The extension of the clear area inside any box has been automatically evaluated using a software code written in C-language, which scans the whole device surface with the fracturing tool. The 2-D scalar functions representing the clear area percentage in both cases are shown in Fig. 3a and 3b, respectively.

It can be seen that large differences arise in both cases when comparing the CMOS portion of the circuit, where power metal line content is very low and transmittance values high, and the power portion. This means that microloading effects can be expected to be as severe for mixed technologies as for pure CMOS submicron technologies, even for different reasons.

Figure 4. The grid is the same as in Fig. 3b; the function scale unit is, however, 10% instead of 20%.Click here to enlarge image

Note that the finer the grid, the better the mask local transmittance features are known. In fact, as expected, the finer grid of Fig. 3b provides more information than Fig. 3a.

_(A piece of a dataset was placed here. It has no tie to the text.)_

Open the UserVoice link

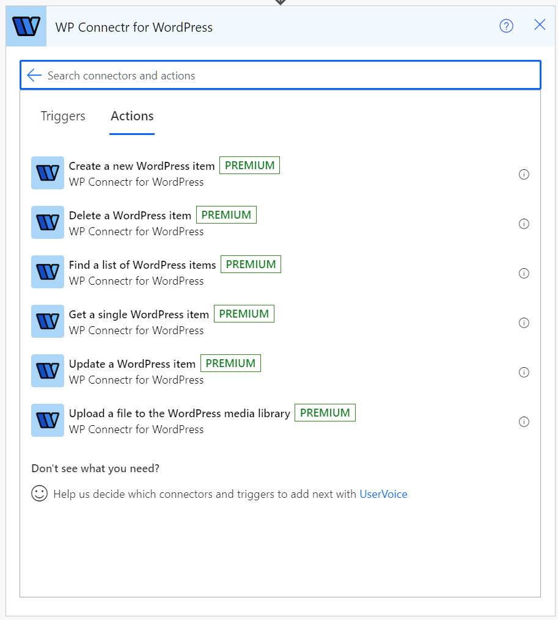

Moreover, from Fig. 3b, one may also guess the transmittance function to be quasicontinuous with no abrupt change from 0-100%. Actually, if the function scale of Fig. 3b is made twice as fine, as shown in Fig. 4, wherever the starting point is, one has to pass through all the intermediate colors in order to reach regions corresponding to the lowest and highest transmittance values. In fact, abrupt discontinuities would only be encountered if a grid was used with a scale at least the same order of magnitude (or smaller) than the minimum feature size/spacing of the layer under consideration (in this case 5µm). This fine-grain grid process would lead to a dramatic increase in the number of boxes and would be extremely CPU-time consuming. Fully digitized information would be the output. The transmittance would jump from 0 to 1, with abrupt discontinuities when passing through neighboring boxes along any path enclosed in the device area. Nevertheless, this corresponds to the digitalization of the layout itself and there is no real information in it. It is essentially equivalent to the binary file used to write the mask. On the other hand, a coarse mesh would not provide useful information. Given the trade-offs, a proper grid cell size must be determined.

Determining grid size
The following is a method for determining grid size:

Experimentally determine a threshold corresponding to the maximum difference of clear area percentage that can be tolerated to preserve device functionality and reliability by a given etching recipe. This threshold value is dependent on the process, on the mask level, and on the layout. For volume manufacturing, it is extremely important to limit the number of available recipes to simplify operations. Test wafers with properly designed isolated/dense patterns can be run to determine the threshold value.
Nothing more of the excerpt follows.